EXERCISE DESCRIPTION: Your reply should consist only of the lines from the one with "Where should I" through the end of the entries, transcribed exactly. Pictures stay out.

(Saved entries)
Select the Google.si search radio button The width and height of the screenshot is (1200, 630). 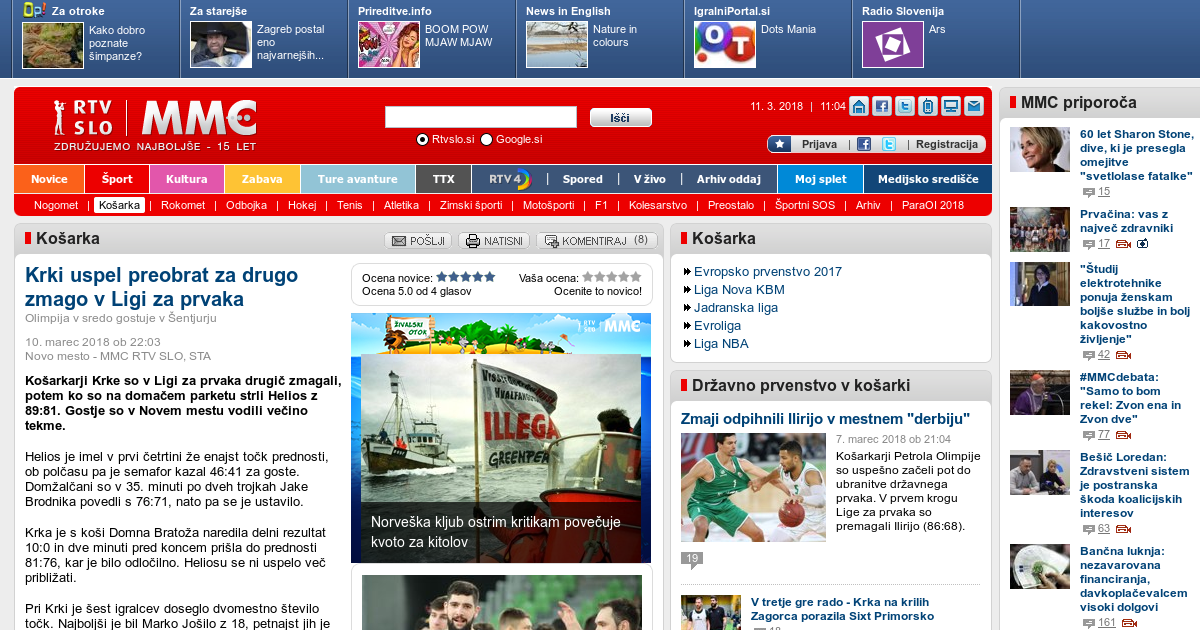[x=487, y=140]
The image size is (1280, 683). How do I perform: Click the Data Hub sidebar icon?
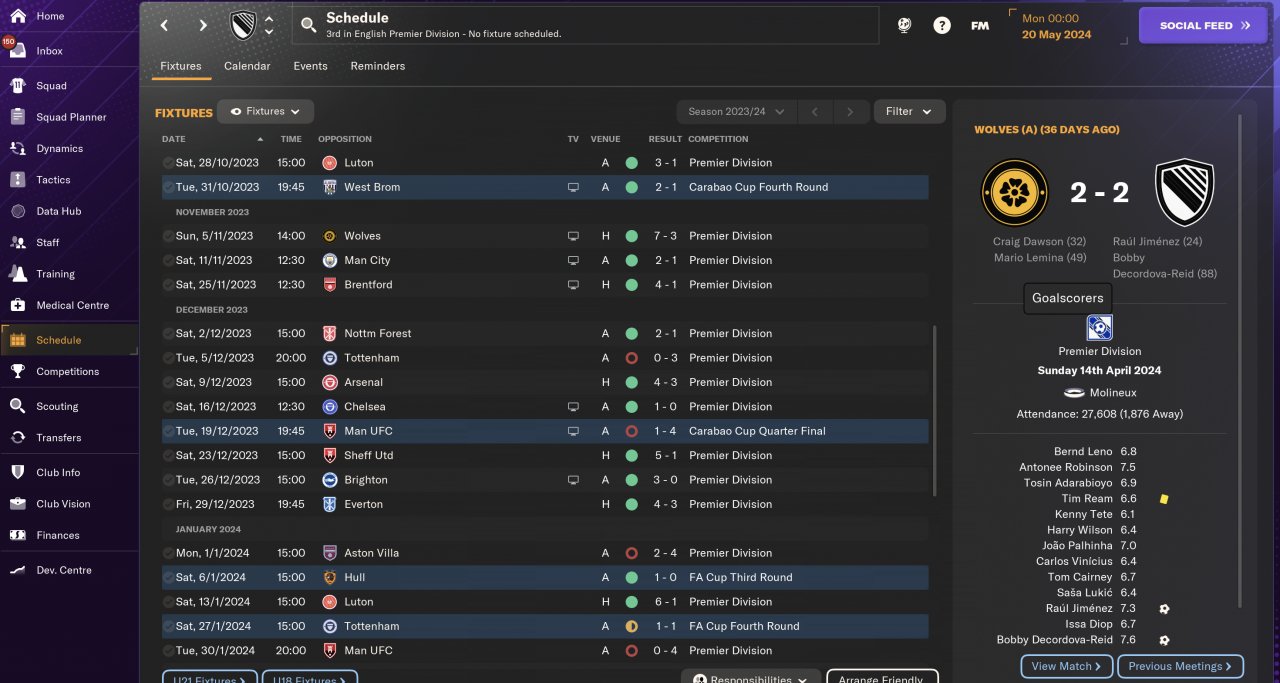pyautogui.click(x=17, y=211)
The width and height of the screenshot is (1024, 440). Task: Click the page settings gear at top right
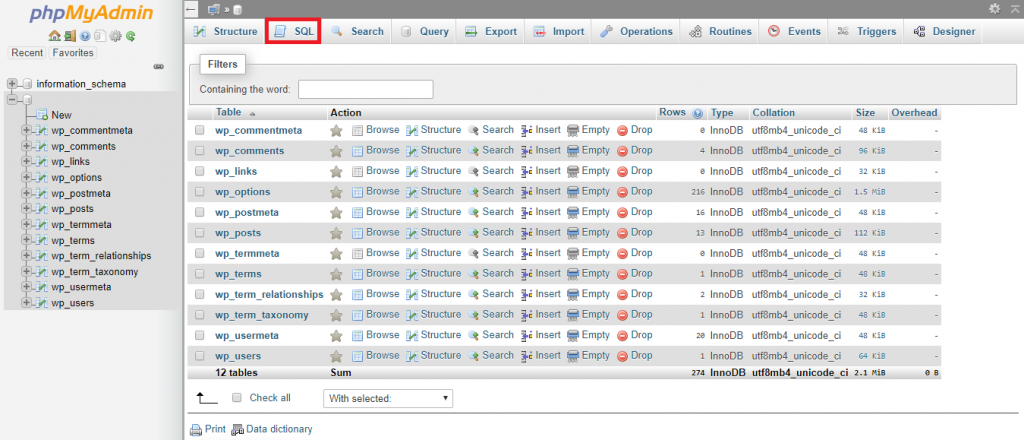pyautogui.click(x=994, y=8)
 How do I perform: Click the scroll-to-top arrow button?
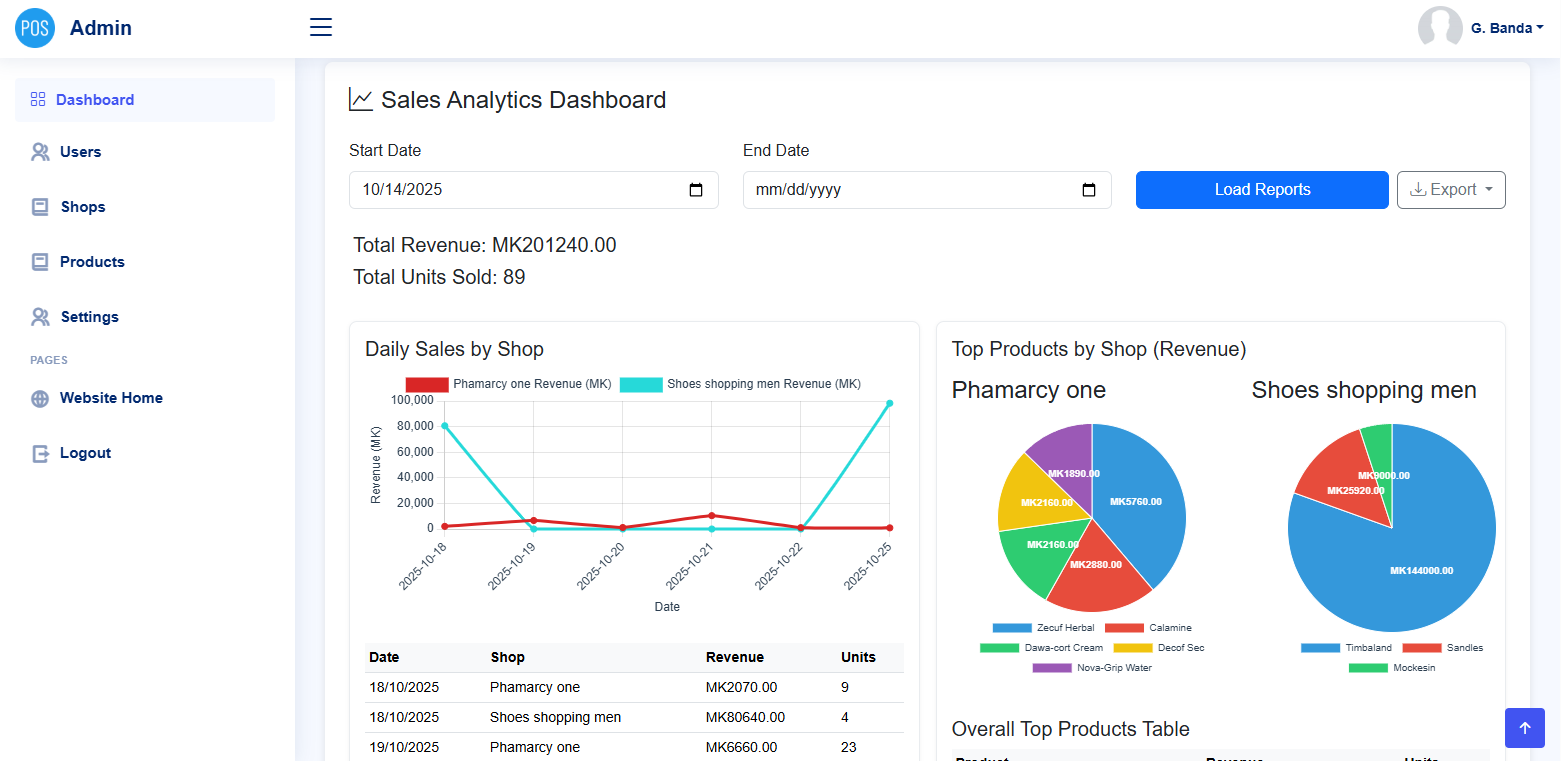pos(1524,728)

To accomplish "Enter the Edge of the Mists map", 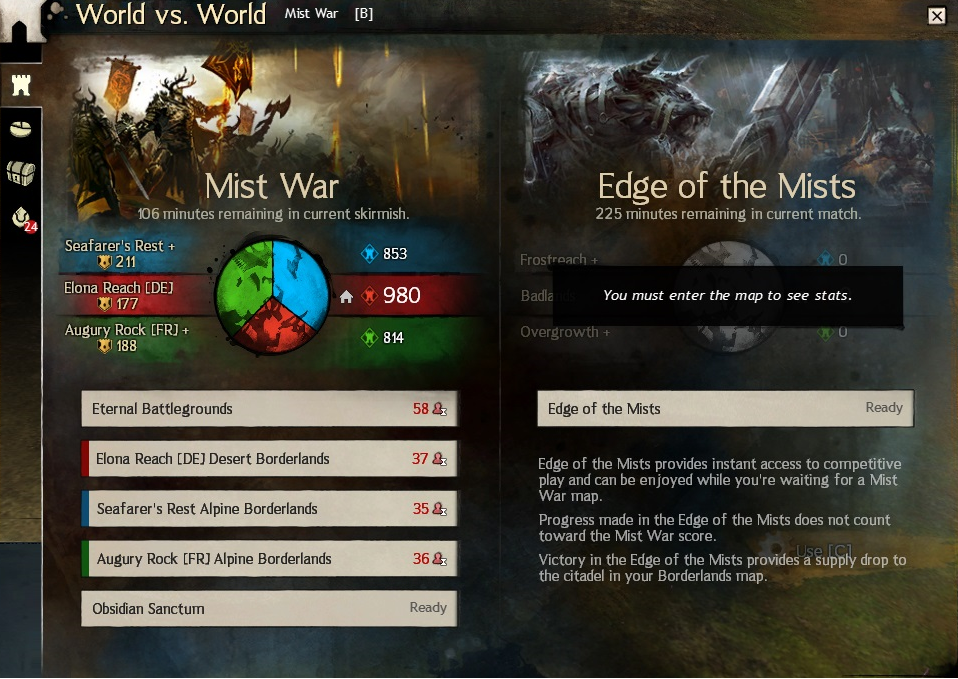I will (x=725, y=408).
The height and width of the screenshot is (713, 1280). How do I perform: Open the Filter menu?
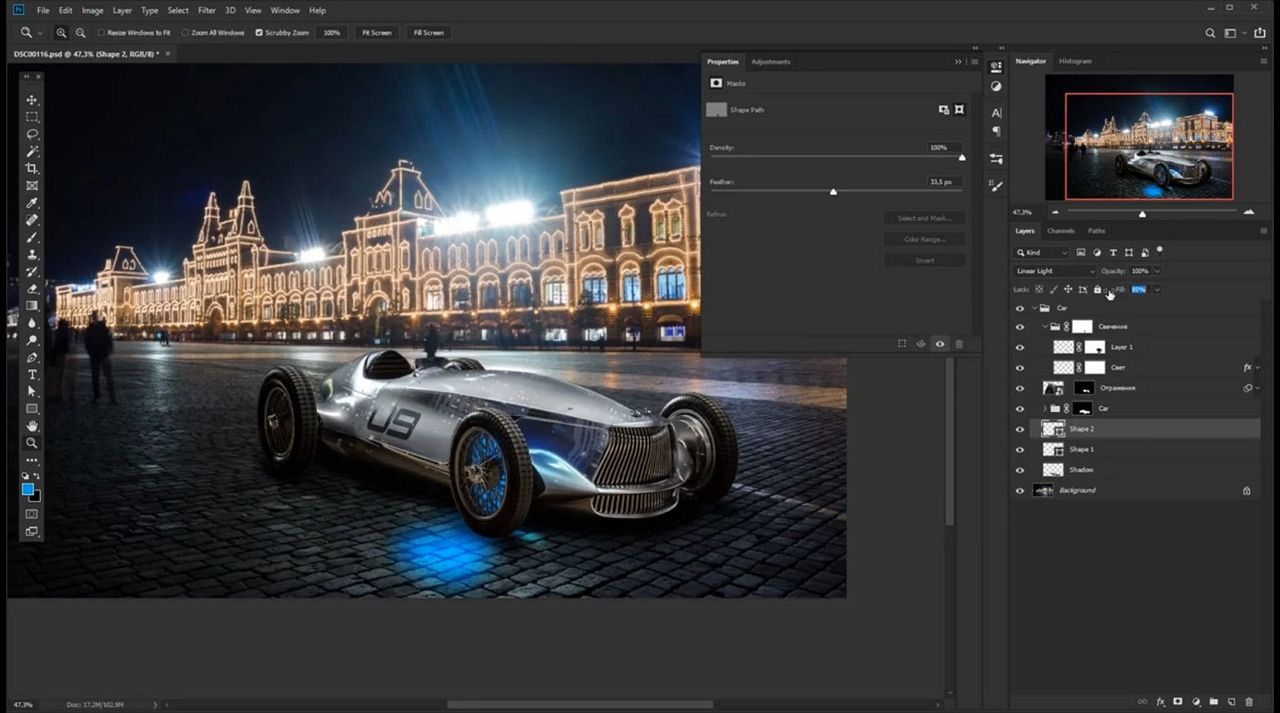206,10
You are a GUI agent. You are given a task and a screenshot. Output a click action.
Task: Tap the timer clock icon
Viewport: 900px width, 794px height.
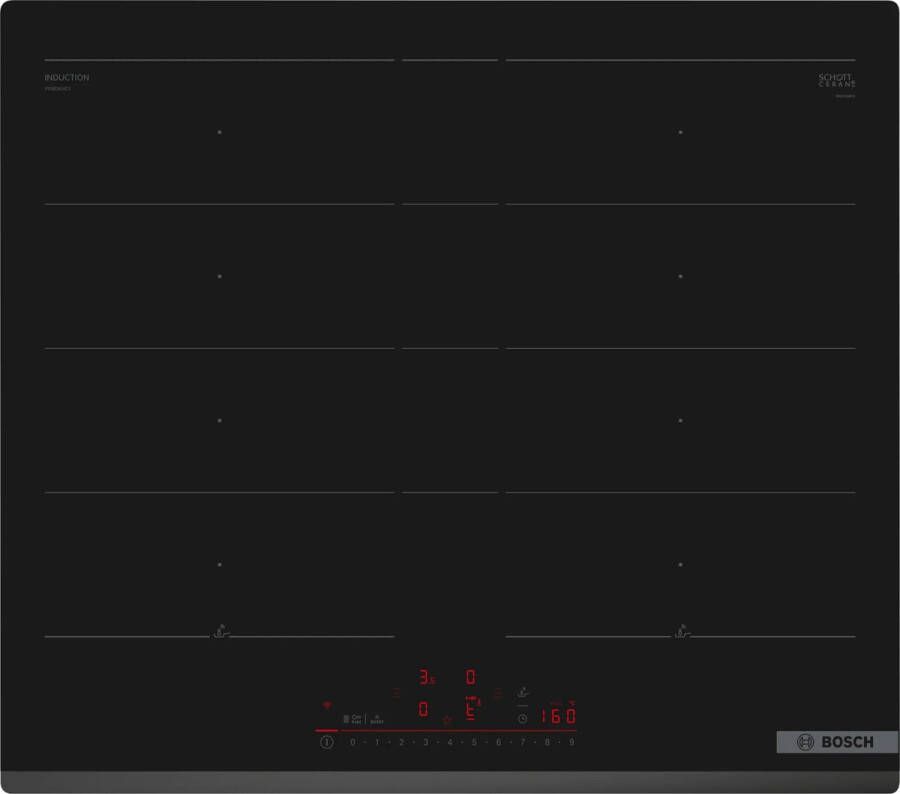(x=522, y=718)
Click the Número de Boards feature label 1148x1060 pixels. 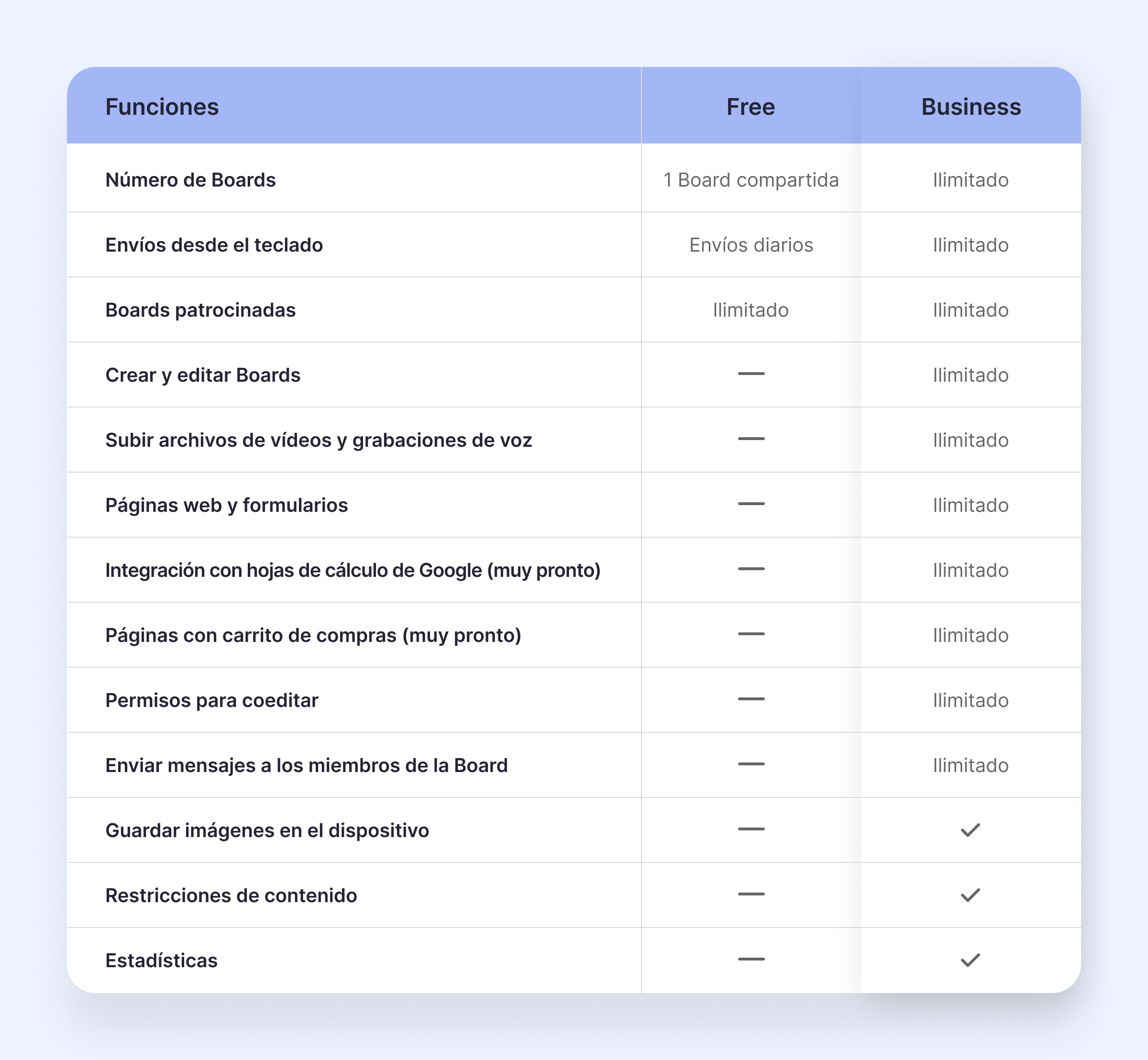coord(190,180)
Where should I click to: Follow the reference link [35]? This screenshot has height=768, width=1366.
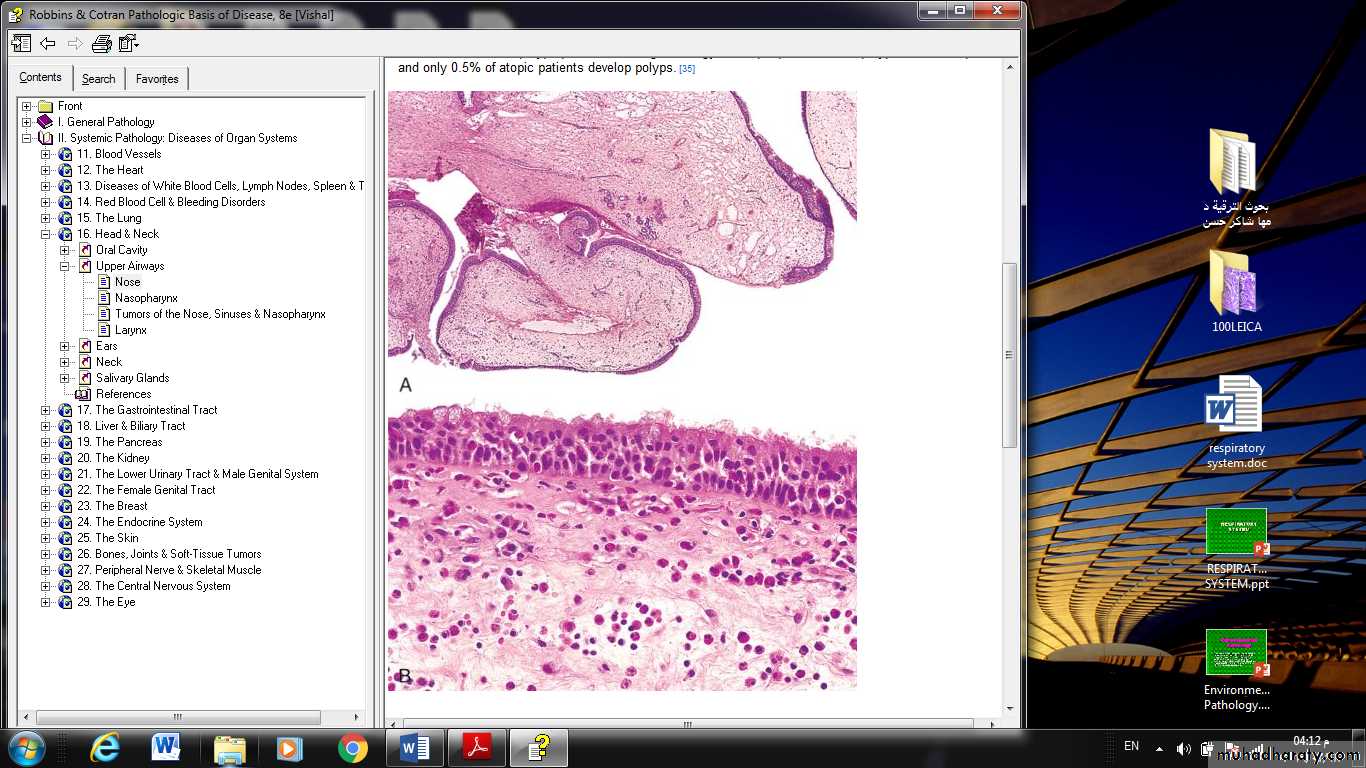pos(687,69)
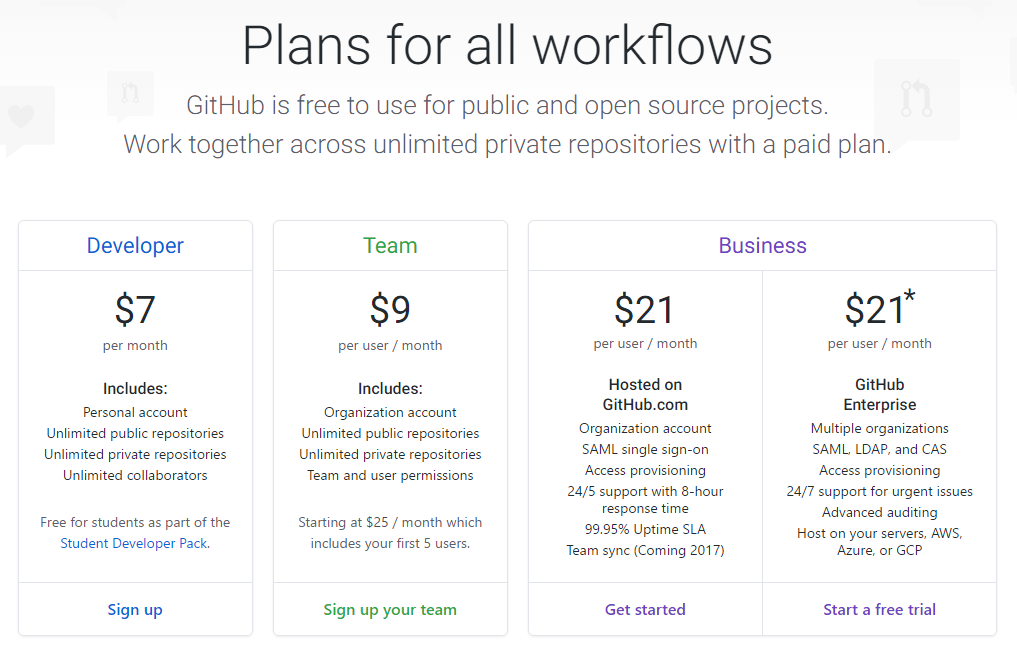The height and width of the screenshot is (651, 1017).
Task: Open the Student Developer Pack link
Action: [135, 543]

EXERCISE ANSWER:
Where should I click to: Follow the reference link [35]? This screenshot has height=768, width=1366.
pos(687,69)
The height and width of the screenshot is (651, 1017).
Task: Open the Student Developer Pack link
Action: [135, 543]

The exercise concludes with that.